The defendant’s contention on this appeal is that, at plaintiff’s instance, the trial court submitted the case to the jury on acts of negligence which were not charged in the petition. If this be true, the judgment must necessarily be set aside. [Garven v. Railway, 100 Mo. App. 617; Cunningham v. Journal Co., 95 Mo. App. 47.]

The negligence alleged in the petition is that defendant’s wires, being charged with powerful and dangerous amounts of electricity, were carelessly and negligently contracted, maintained and operated. That they were not properly and lawfully insulated and protected. That the wires, fastenings and attachments were defective, and the wires sagged down and were constructed of poor, rotten material, and that they broke and fell across the sidewalk where plaintiff came in contact with them. We thus state the charges in the petition in the order in which they are there stated. These charges amount to this, that the defendant carelessly and negligently constructed, maintained and operated its wires, in this, that they were not properly insulated and protected, that the attachments and fastenings were defective, and the wires sagged down, and the wires were made of poor and rotten material, and that they broke and fell across the street. The plaintiff’s instruction directed the jury to find for her if they believed that defendant carelessly and negligently permitted its wires to fall and lay down on the street, provided the jury further believed that defendant had notice that the wires were in a loose or sagged condition, or that such condition had existed a sufficient length of time before the injury to have enabled defendant to have known of it by the exercise of ordinary care and caution.

There was thus submitted in the instruction an entirely different case from that charged in the petition — a case bottomed on an entirely different theory. The whole substance and meaning of the charge in the peti*61tion is, that the wires were so improperly fastened to the poles and were of such poor and rotten material that they fell onto the sidewalk; whereas, the instruction permitted a verdict for plaintiff if the wires fell upon the ground from any negligent cause. The instruction should have followed the petition and have required the jury to find that the defendant negligently, improperly fastened and attached its wires, or that defendant negligently used and maintained wires in its lines which were poor and rotten, so that they fell upon the street, etc.

If the defendant is g'uilty of the negligence charged in the petition, its knowledge or notice that the wires were down is of no consequence and need not be included in the hypothesis of an instruction.

Portions of plantiff’s petition might be construed as making a general charge of negligence.

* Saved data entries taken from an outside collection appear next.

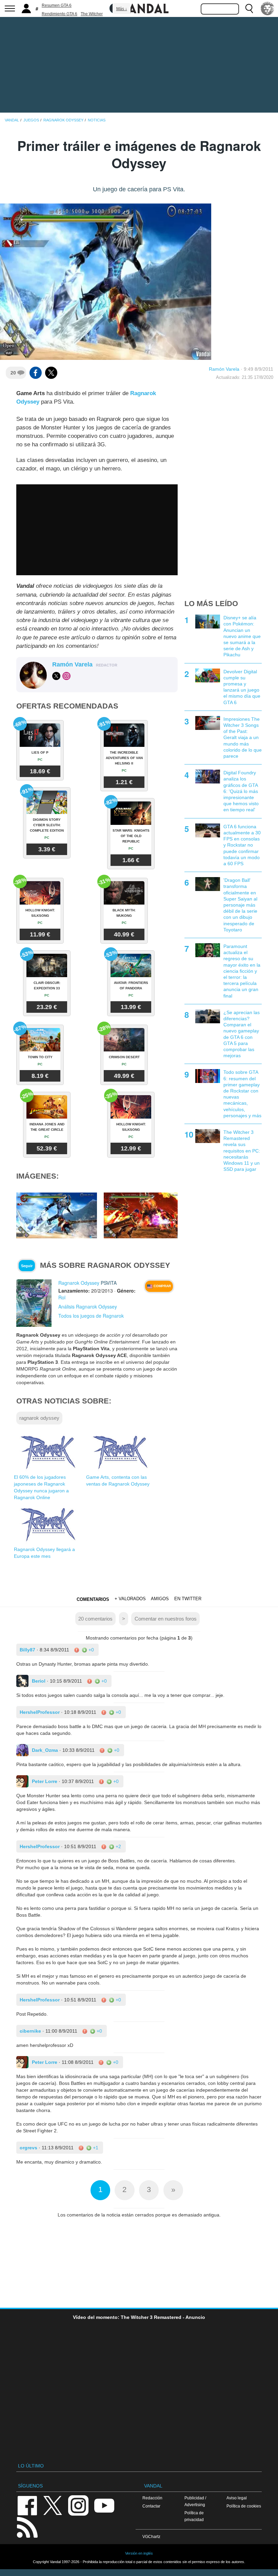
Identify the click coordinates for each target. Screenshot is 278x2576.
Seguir (27, 1266)
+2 (117, 1846)
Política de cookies (243, 2506)
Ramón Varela (224, 369)
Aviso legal (236, 2498)
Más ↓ (121, 8)
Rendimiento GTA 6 (59, 14)
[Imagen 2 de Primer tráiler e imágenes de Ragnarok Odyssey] (144, 1215)
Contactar (151, 2506)
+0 (90, 1649)
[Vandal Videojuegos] (139, 7)
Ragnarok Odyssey (78, 1282)
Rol (61, 1297)
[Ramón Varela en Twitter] (56, 676)
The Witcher (92, 14)
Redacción (152, 2498)
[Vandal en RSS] (27, 2526)
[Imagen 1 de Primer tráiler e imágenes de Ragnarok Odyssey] (56, 1215)
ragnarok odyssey (39, 1418)
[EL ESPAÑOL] (267, 8)
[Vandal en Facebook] (27, 2505)
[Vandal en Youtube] (104, 2505)
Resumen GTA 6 (57, 5)
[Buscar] (249, 8)
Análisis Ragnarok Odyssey (87, 1306)
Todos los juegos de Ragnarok (91, 1315)
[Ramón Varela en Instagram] (66, 676)
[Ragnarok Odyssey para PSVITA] (34, 1302)
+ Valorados (130, 1598)
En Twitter (187, 1598)
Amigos (160, 1598)
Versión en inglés (139, 2553)
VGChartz (151, 2536)
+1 (95, 2147)
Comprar (162, 1286)
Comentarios (93, 1599)
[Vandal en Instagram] (78, 2505)
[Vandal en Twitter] (53, 2505)
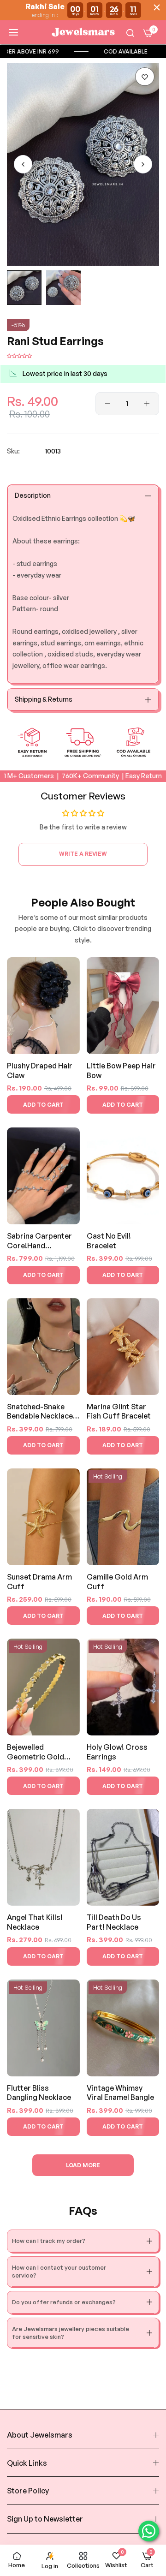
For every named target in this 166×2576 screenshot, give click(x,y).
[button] (144, 76)
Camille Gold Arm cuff (117, 1581)
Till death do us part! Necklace (114, 1922)
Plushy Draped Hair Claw (39, 1070)
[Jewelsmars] (83, 32)
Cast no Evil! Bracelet (109, 1240)
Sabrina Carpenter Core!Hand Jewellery (39, 1241)
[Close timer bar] (156, 7)
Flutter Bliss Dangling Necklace (39, 2092)
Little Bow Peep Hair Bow (121, 1070)
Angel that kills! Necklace (35, 1922)
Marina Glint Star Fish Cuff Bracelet (119, 1411)
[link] (68, 51)
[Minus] (108, 403)
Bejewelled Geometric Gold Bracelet (35, 1752)
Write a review (83, 853)
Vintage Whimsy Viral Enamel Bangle (120, 2092)
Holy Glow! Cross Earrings (117, 1751)
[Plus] (147, 403)
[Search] (130, 32)
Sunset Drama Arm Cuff (39, 1581)
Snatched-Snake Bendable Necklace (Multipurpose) (40, 1412)
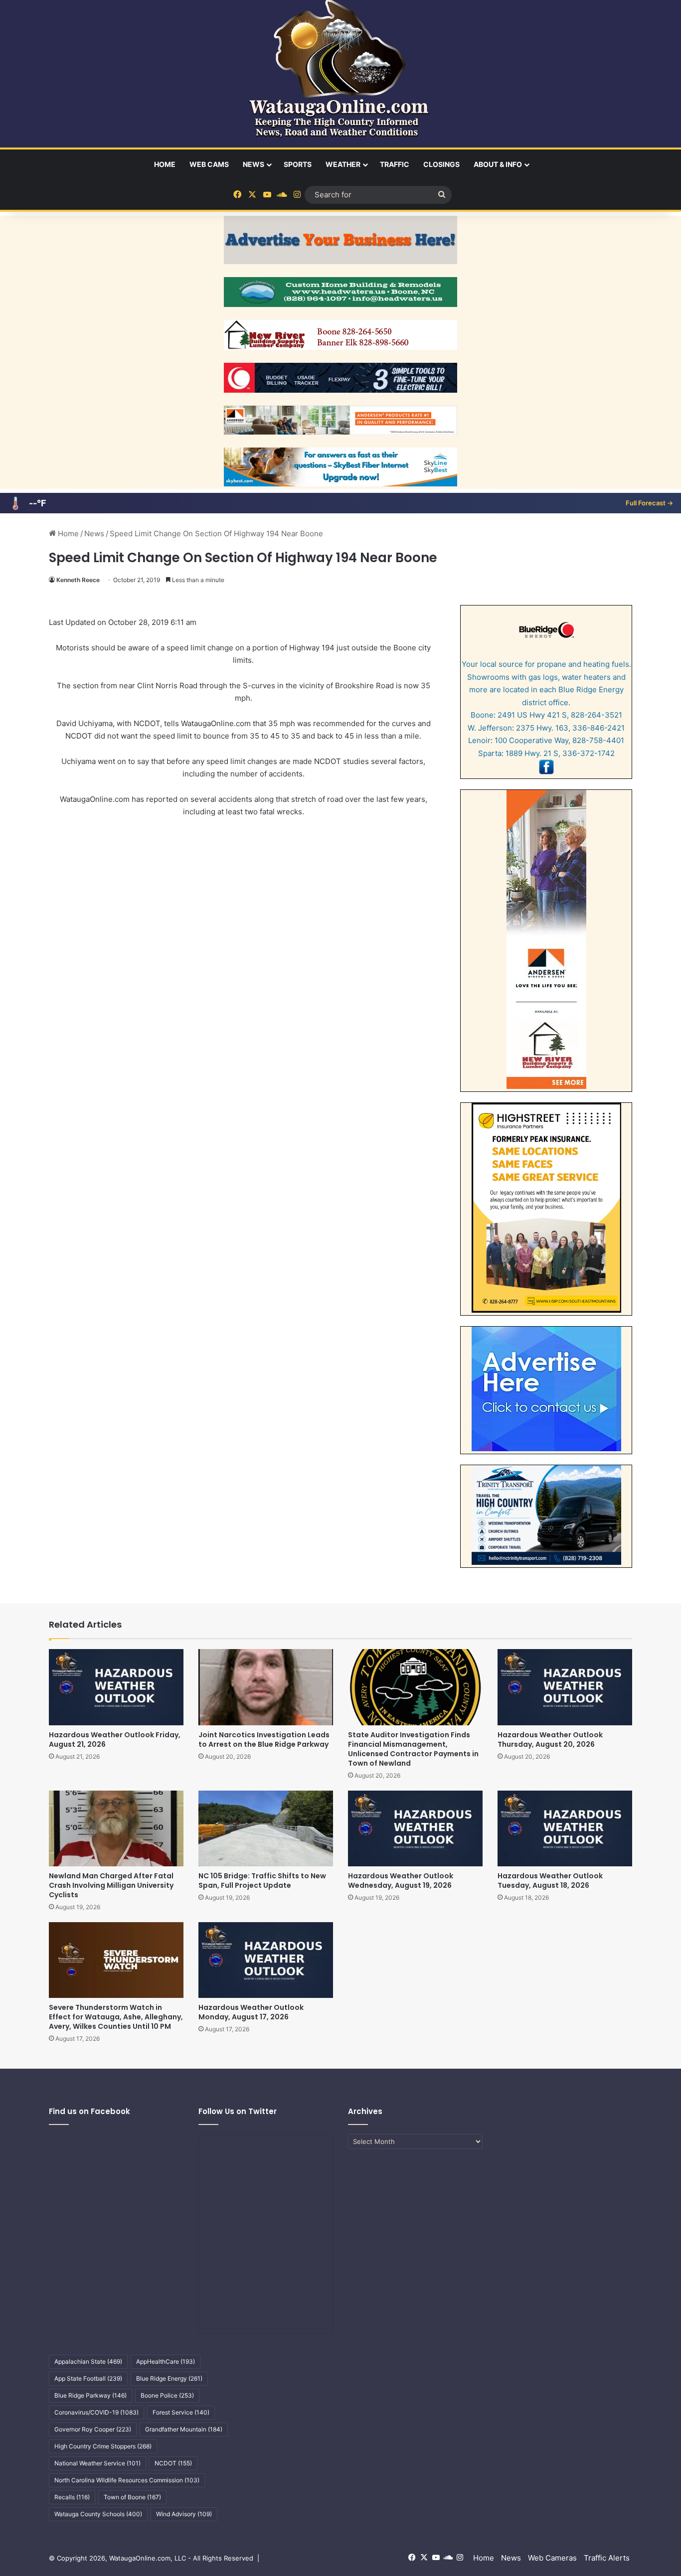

But whatever may be said of that, it is certain that the particulars in what the negligence consisted of are pleaded, and, when such is the case, the particulars are considered to limit the breadth of the general charge and the plaintiff will be confined to the particular negligent acts alleged. [Lowenstein v. Railway, 110 Mo. App. 686, and cases there cited.]

It is suggested that, if there was error in plaintiff’s instruction, it was error invited by defendant. We do not so consider it. It is true, defendant submitted an hypothesis, in its first instruction, of defendant’s having knowledge of the wire being down; but that was based on the wire having fallen by reason of being severed from causes not mentioned in plaintiff’s petition. And so knowledge was submitted in its second instruction, but that was founded on the hypothesis that defendant had not been negligent in the construction of the line. But the question of knowledge of the defendant as submitted in plaintiff’s instruction, while a confusing burden in the case, is not the main objection to it, *62as we have shown. The main objection is that it was not confined, and limited to the negligence charged.

The judgment is reversed and the cause remanded.

Broaddus, P. J., concurs; Johnson, J., not sitting.